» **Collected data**

-- Opening Marker --

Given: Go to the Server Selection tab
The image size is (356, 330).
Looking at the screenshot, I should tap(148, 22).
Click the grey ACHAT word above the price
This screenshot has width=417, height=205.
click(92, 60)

-- Closing Marker --

Each record above must be given again exactly.

» **Answer to this exercise**
Given: Go to the Server Selection tab
The image size is (356, 330).
Looking at the screenshot, I should tap(148, 22).
Click the grey ACHAT word above the price
This screenshot has width=417, height=205.
click(92, 60)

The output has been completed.